Tumors that are difficult to repeatedly sample, particularly glioma, benefit from cell-free DNA (cfDNA) monitoring of blood, cerebrospinal fluid, and other body fluids. Our cfDNA program combines shallow whole-genome sequencing with targeted panels, methylation profiling, fragmentomics, and mitochondrial-genome analysis to detect tumor-derived signal in CSF and plasma. Current applications include longitudinal CSF cfDNA monitoring of IL13Rα2 CAR-T therapy and PI3K-pathway resistance in glioblastoma (ABRC), and cfDNA monitoring within a CIRM-funded Phase I trial of neural stem cell-based oncolytic virotherapy. We also use in vitro host co-culture systems to evaluate cfDNA dynamics under chemotherapy (Mankame et al., 2025).
Figure 5. Cell-free DNA program across models and patient cohorts. Schematic of cfDNA collection (cerebrospinal fluid, plasma, tumor fluid) across cell lines, PDX models, and glioma patients, with study aims spanning tumor burden tracking, evolution monitoring, and treatment response assessment.
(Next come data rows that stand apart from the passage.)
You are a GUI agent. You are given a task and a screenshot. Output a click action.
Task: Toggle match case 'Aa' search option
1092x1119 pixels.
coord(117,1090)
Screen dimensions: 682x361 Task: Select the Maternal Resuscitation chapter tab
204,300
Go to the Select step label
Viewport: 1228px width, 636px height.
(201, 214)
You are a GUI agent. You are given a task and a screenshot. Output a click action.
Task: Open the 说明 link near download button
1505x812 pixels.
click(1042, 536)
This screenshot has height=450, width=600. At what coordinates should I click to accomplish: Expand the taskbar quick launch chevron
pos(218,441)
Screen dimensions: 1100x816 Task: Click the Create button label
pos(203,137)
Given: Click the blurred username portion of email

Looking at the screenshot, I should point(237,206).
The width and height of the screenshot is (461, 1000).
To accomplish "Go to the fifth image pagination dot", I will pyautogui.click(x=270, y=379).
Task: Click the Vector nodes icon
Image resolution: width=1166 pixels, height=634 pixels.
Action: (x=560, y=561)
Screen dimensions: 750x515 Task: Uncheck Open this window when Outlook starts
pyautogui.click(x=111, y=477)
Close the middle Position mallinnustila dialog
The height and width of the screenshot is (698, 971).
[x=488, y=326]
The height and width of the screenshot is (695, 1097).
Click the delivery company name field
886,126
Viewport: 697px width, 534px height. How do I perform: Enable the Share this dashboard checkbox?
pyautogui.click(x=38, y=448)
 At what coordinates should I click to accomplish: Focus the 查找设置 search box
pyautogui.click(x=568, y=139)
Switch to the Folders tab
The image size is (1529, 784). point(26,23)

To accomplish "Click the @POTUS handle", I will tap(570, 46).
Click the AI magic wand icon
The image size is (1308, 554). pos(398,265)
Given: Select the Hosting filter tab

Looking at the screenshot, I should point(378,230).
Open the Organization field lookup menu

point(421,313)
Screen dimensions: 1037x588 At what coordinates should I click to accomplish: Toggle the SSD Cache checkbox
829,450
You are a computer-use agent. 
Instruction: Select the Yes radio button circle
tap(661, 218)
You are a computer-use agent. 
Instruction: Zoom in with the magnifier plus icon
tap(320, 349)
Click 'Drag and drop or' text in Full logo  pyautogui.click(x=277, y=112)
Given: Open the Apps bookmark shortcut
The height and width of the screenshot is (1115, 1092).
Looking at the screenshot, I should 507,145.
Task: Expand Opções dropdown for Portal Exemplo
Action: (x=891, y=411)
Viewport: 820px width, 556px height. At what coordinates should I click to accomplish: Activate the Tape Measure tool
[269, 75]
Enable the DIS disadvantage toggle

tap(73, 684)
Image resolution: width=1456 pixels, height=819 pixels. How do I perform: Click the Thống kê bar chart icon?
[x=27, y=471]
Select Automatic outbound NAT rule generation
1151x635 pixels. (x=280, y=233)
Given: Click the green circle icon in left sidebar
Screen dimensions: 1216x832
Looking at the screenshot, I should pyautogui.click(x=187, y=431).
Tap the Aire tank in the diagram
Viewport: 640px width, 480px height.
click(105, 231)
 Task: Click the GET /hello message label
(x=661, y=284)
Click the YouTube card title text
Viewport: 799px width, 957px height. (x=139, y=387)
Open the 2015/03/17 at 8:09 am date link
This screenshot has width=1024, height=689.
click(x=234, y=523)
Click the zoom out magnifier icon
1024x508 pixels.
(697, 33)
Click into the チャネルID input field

Most longitudinal glioma cohorts collect one or two samples per tumor, which limits what can be inferred about spatial-clonal architecture and treatment-driven evolution. Through the FRONTIER project, we collect MRI-mapped, pre-craniotomy multisector biopsies in IDH-wildtype and IDH-mutant glioma, paired with spatial transcriptomics and agent-based spatiotemporal modeling of glioma cell-state distributions (OPC-, APC-, and NPC-like); Verburg et al., 2021 is the methodological precedent for the sampling protocol. The LEGACY rapid-autopsy program is a complementary effort to collect post-mortem tissue from glioma patients at <6-hour post-mortem interval, providing matched terminal-disease specimens not represented in standard biobanks.
Figure 6. Multi-sector sampling across spatially distinct regions of a single tumor. Image-guided pre-craniotomy biopsies preserve MRI coordinates without brain shift, enabling reconstruction of spatial-clonal architecture across the tumor and adjacent infiltrated brain.